Stored data entries
━━━━

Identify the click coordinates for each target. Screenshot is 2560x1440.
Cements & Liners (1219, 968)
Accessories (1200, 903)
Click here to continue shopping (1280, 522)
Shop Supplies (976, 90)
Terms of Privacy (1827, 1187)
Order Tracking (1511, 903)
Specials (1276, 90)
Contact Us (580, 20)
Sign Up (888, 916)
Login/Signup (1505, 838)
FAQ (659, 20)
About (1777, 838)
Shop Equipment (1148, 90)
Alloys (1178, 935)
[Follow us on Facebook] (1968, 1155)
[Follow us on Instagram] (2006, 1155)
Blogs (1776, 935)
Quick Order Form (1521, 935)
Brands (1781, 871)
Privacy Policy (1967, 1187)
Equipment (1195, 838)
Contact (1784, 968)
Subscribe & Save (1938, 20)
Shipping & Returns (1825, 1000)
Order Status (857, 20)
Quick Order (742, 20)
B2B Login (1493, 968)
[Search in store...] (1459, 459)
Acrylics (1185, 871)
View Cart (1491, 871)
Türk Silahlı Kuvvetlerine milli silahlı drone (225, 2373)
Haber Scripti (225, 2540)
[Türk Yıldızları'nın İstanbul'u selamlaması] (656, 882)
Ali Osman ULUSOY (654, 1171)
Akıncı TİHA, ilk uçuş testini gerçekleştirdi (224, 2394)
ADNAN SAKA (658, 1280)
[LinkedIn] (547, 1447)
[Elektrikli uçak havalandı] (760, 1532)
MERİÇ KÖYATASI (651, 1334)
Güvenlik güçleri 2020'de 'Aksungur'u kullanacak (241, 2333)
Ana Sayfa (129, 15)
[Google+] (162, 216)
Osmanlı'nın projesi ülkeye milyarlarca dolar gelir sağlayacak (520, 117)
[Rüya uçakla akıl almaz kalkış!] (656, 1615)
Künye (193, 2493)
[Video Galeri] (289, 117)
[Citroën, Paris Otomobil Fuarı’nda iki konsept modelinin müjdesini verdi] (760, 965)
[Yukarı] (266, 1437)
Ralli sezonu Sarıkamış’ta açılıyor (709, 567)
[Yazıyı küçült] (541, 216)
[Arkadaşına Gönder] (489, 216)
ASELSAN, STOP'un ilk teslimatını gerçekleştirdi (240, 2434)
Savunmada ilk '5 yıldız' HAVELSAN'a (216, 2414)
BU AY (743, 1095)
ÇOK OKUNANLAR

━━━━

An exact copy of the data is needed, running from its first line through the line that holds "Alloys (1178, 935)", and nothing beyond that.

Identify the click coordinates for each target. Screenshot is 2560x1440.
Cements & Liners (1219, 968)
Accessories (1200, 903)
Click here to continue shopping (1280, 522)
Shop Supplies (976, 90)
Terms of Privacy (1827, 1187)
Order Tracking (1511, 903)
Specials (1276, 90)
Contact Us (580, 20)
Sign Up (888, 916)
Login/Signup (1505, 838)
FAQ (659, 20)
About (1777, 838)
Shop Equipment (1148, 90)
Alloys (1178, 935)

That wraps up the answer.